Take a look at Newton’s season (red line) compared to the highest scoring quarterback (blue line) each week and the average of the top-12 (green line):
The 0 in Week 6 is from Carolina’s bye week. Newton had great performances in weeks 2 and 4, scoring a significant amount more than the average of the 12 best fantasy quarterbacks those weeks.
However, Newton failed to put together one week that was better than the last until Week 11, when he improved on his week 10 total by 1.8 points. He was good enough to score double-digit points every week except for one, but his failure to produce consistently until late in the season turned people off. By the time Week 11 rolled around, it’s possible that those who spent a first-round pick on him were too far behind the 8-ball for it to make a difference when he finally turned it on.

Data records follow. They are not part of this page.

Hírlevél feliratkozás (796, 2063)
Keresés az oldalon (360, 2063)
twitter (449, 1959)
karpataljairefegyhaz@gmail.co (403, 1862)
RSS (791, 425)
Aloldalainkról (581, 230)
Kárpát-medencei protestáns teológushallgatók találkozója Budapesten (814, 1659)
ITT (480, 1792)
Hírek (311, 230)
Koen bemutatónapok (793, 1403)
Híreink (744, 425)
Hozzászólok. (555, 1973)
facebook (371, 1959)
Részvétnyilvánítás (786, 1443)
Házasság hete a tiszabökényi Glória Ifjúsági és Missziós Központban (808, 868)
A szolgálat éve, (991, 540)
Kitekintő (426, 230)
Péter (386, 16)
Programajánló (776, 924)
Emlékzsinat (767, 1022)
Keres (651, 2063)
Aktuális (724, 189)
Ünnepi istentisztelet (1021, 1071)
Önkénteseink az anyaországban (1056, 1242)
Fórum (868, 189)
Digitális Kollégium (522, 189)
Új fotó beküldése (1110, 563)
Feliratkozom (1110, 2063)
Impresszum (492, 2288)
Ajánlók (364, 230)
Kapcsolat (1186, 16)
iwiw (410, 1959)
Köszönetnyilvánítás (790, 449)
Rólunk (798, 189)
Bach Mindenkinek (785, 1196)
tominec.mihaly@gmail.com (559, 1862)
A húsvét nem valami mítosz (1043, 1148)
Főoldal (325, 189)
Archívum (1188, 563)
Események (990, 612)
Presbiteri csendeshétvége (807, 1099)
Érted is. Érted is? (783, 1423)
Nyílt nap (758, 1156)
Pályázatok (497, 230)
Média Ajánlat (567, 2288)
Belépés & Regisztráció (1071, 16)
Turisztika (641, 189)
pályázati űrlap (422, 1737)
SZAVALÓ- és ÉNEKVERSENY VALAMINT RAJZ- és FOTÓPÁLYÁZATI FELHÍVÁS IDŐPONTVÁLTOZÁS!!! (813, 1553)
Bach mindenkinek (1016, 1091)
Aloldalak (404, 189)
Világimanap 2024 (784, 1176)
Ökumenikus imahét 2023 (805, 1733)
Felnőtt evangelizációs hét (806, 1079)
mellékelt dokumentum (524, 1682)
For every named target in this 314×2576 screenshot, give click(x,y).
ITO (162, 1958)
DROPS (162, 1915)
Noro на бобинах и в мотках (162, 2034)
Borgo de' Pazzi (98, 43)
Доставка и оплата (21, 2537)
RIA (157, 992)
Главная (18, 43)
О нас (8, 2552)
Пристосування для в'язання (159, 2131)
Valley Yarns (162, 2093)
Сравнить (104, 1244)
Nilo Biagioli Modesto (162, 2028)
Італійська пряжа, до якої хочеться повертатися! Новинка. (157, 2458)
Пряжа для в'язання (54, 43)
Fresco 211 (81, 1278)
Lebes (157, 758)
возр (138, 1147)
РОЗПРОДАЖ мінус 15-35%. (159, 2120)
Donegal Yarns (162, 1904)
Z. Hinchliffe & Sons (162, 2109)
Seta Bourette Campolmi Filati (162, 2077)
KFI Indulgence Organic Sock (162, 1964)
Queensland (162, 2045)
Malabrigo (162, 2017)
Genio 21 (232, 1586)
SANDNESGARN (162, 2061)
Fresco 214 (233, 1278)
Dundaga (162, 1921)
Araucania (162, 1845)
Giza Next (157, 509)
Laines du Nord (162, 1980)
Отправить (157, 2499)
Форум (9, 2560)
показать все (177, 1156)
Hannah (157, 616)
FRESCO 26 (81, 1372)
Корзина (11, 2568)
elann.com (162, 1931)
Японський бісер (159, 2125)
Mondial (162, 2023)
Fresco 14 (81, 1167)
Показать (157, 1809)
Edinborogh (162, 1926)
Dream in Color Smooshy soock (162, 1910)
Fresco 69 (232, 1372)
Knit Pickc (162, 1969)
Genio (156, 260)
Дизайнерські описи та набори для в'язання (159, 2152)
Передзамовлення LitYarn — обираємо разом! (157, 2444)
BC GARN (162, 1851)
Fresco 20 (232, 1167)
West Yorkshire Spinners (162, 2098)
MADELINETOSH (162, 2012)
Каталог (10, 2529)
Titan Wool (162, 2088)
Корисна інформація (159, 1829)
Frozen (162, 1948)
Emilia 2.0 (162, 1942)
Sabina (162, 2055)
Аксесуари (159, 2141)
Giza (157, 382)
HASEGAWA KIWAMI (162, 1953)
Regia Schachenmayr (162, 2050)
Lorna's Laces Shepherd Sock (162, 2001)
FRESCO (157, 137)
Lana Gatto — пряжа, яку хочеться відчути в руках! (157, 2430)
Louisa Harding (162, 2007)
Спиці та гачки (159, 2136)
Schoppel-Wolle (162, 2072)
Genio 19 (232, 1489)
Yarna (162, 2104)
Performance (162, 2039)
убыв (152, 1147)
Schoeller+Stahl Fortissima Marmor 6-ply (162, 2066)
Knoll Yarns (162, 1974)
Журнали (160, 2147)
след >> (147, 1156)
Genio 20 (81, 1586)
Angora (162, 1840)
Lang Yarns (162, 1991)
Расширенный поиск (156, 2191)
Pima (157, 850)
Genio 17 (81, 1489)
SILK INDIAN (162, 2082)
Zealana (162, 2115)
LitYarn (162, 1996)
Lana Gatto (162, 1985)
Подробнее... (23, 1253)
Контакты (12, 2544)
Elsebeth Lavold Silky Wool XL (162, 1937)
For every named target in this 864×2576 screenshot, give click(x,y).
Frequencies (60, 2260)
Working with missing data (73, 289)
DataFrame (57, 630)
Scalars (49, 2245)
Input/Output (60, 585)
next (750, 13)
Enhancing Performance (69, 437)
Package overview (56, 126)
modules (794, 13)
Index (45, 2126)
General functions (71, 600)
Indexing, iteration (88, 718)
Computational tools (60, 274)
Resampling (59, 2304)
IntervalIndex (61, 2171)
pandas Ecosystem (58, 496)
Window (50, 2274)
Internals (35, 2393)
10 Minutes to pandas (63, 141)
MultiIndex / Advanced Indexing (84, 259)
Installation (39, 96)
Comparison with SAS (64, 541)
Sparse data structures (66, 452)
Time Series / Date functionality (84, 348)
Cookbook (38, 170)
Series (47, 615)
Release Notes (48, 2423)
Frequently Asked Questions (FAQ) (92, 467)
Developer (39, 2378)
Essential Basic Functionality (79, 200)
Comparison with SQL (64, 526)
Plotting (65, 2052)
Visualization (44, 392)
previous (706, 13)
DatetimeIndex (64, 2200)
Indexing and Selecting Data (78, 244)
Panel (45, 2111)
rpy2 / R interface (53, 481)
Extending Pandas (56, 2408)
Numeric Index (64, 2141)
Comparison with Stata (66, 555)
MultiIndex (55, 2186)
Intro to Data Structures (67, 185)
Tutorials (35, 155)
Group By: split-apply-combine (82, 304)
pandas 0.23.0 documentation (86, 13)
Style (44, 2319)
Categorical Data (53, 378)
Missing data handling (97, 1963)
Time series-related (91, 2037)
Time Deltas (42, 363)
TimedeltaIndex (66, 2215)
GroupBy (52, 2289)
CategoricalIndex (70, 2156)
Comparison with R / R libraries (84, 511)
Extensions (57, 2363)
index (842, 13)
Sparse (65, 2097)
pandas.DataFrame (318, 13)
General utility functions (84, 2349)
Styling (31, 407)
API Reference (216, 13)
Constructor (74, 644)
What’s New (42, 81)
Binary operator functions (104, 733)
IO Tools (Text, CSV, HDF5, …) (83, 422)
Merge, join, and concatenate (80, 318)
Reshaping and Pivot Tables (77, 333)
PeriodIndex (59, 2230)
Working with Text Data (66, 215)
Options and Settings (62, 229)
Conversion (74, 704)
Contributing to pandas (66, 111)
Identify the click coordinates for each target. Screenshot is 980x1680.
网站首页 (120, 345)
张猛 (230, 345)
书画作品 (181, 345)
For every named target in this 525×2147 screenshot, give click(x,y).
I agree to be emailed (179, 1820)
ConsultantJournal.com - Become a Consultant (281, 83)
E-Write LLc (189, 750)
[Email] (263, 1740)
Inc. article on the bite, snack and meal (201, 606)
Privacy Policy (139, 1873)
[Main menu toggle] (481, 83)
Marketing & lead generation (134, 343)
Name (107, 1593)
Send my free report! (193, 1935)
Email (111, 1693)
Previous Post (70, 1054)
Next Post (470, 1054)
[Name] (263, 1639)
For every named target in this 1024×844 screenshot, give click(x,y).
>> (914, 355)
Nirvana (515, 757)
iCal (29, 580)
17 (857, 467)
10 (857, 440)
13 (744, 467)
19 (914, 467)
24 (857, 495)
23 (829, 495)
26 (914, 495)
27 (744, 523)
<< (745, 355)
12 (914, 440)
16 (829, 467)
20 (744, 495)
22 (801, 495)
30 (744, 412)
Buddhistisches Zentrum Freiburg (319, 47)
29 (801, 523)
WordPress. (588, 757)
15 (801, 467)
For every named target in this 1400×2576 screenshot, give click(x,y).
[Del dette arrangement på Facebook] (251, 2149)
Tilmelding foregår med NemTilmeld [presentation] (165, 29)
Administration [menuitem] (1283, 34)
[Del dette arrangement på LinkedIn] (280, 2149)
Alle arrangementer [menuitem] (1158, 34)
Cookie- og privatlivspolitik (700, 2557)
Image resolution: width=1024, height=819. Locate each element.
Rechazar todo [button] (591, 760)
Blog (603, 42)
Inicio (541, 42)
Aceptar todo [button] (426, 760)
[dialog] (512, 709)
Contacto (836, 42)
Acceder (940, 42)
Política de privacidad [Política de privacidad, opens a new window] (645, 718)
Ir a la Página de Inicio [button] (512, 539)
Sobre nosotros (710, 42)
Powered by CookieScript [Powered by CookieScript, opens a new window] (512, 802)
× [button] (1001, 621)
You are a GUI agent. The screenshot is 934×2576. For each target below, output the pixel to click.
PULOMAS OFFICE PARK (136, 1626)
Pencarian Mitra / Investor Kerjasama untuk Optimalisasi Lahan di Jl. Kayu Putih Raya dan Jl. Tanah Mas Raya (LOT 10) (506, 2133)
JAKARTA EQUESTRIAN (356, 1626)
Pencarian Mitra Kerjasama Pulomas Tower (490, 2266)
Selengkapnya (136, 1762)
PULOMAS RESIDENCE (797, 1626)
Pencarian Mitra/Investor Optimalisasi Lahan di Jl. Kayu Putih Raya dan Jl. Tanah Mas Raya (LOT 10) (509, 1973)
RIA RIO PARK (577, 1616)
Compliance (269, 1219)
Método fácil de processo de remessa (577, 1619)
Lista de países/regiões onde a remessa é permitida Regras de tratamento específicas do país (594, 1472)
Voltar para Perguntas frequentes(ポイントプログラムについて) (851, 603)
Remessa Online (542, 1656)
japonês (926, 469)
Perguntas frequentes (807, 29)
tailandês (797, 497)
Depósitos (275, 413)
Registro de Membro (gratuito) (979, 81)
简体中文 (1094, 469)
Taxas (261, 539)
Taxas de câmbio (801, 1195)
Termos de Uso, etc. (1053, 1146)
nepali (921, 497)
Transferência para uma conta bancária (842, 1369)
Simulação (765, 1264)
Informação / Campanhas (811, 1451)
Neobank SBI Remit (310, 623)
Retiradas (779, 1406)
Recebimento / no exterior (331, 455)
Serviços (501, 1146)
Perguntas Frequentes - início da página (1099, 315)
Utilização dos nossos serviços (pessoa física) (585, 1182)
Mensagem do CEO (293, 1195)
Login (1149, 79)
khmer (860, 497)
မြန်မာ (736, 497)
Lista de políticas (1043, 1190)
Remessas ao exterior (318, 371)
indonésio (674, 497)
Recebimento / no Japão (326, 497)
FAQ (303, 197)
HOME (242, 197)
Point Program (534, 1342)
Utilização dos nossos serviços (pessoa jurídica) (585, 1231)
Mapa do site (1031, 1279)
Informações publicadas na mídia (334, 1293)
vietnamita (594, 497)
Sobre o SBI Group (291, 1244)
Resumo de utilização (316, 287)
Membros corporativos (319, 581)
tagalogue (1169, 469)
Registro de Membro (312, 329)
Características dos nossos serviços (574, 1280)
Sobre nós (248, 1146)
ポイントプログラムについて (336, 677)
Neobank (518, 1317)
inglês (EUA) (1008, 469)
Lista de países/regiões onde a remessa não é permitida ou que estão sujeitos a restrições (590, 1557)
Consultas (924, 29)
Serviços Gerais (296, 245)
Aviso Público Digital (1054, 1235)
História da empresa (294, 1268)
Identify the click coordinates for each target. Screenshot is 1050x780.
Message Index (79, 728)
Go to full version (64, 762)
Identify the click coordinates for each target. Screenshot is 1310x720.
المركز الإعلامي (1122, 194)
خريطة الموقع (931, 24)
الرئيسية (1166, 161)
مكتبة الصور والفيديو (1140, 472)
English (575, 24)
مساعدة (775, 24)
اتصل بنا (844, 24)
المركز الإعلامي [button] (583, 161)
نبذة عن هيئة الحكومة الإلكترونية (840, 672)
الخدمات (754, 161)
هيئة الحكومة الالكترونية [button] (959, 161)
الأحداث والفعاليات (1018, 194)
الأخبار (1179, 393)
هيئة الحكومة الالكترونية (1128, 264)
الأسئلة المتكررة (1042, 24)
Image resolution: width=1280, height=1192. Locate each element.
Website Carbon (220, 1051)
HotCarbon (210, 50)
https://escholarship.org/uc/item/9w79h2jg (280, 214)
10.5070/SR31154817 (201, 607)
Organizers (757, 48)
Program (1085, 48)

I also think that the way the media portrayed Newton at large in 2012 – not just from a fantasy perspective – was a contributing factor to the “ugh” in the fantasy realm. His moody press conferences, the image of a towel over his head on the sidelines, and the general immaturity of Newton dragged his reputation down.
It should be noted that the teams Newton faced during his dominant stretch were weak. Starting with the Buccaneers in Week 11, Newton went up against the Eagles, Chiefs, Falcons, Chargers, and Raiders to finish out the fantasy season. That’s not exactly murderers’ row.
Newton should end next season as a top-5 fantasy quarterback again. His performance over the final six fantasy games shows that when he turns it on, there is no better fantasy quarterback, except for maybe a healthy RGIII. His running ability is what separates him. Obviously, how Newton responds to new coaches remains to be seen, but it’s safe to assume he will still be a deadly dual threat. Throw in the fact he still has plenty to work on in terms of his passing, and it appears that Newton hasn’t even scratched his ceiling yet.
Given the general feeling that Newton was a disappointment during the 2012 fantasy football season, he should be available at a (relative) bargain on draft day. Those looking to own Newton will likely still have to spend a pick in the first two rounds, but it’s better than an early first round grade.
Expect Newton’s durable body to hang in there – something that can’t be said for RGIII – again in 2013. My guess is that he is as good next season as he was down the stretch in 2012.